CHICAGO, IL – The YieldMax Ultra Option Income Strategy ETF (ULTY) has gained attention for its high yield opportunities, boasting distributions equivalent to 126% of its market price in the past year. However, questions about the fund’s long-term viability are emerging as market volatility continues to fluctuate.
Since its launch on Feb. 28, 2024, the fund has utilized an options strategy to generate income, mainly through selling call options on a portfolio of around 20 individual stocks. Despite its impressive yields, a decline in the fund’s distribution rate to approximately 88% has raised concerns about its sustainability.
“Despite the eye-popping yields, shareholders weren’t really making money,” said an analyst. “The fund lost 2.25% on a total return basis from its inception through February 2025.”

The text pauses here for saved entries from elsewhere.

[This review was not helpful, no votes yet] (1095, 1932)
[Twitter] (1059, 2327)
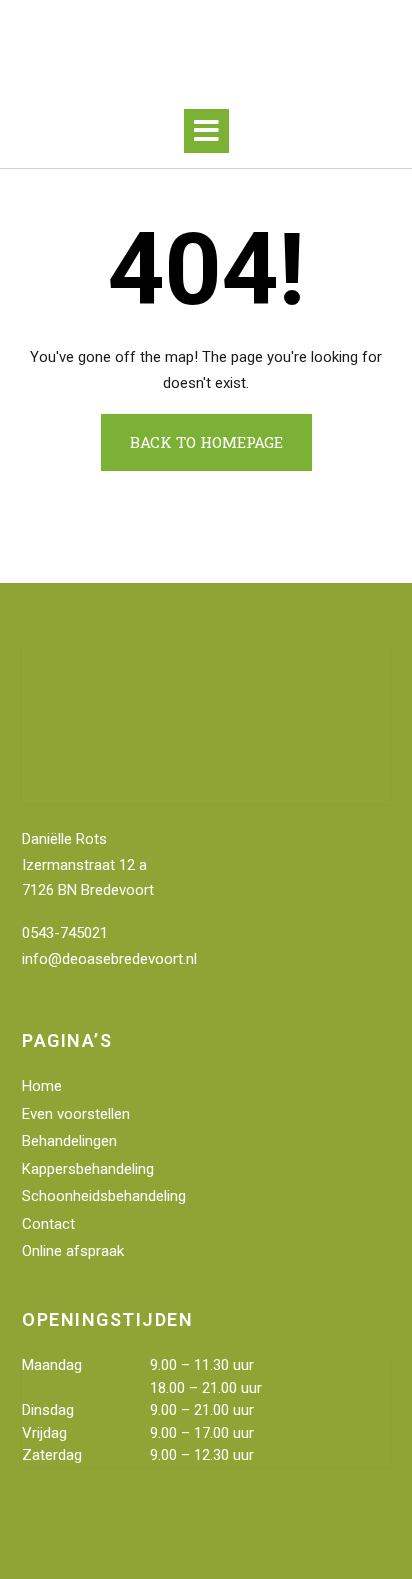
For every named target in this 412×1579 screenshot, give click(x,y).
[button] (206, 131)
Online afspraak (73, 1251)
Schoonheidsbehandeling (104, 1196)
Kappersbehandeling (88, 1169)
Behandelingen (69, 1141)
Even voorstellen (76, 1114)
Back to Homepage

In response to disappointing returns, from November 2024, the fund enacted a more conservative strategy, introducing options collar strategies. This method mixes buying put options with selling call options to manage potential losses. By March 2025, the fund shifted to a weekly dividend schedule to align its income collection more closely with shareholder payouts.
From March 10 to Aug. 13, 2025, ULTY reported a total return of 27.7%, outperforming the Nasdaq 100 index, which saw an 18.4% return in the same timeframe. However, the fund’s net asset value (NAV) fluctuated, starting at $6.31 per share and dropping to $6.08 per share in early April after market disturbances.
Market volatility plays a crucial role in the fund’s performance, allowing it to capitalize on high option premiums. Yet, challenges remain, as approximately 40.8% of the fund’s recent distribution was classified as a return of capital, raising red flags about sustainability. Concerns are growing regarding the fund’s ability to maintain its high distributions in less favorable market conditions.
“More money has been lost reaching for yield than at the point of a gun,” noted Raymond DeVoe, Jr., capturing the underlying caution surrounding this investment approach.
Both analysts and potential investors remain skeptical about the fund’s risk-reward ratio, particularly as it concentrates its portfolio around just 25 stocks. There are worries about the increasing costs of put options and the fund’s capacity to generate enough income without eroding shareholder value.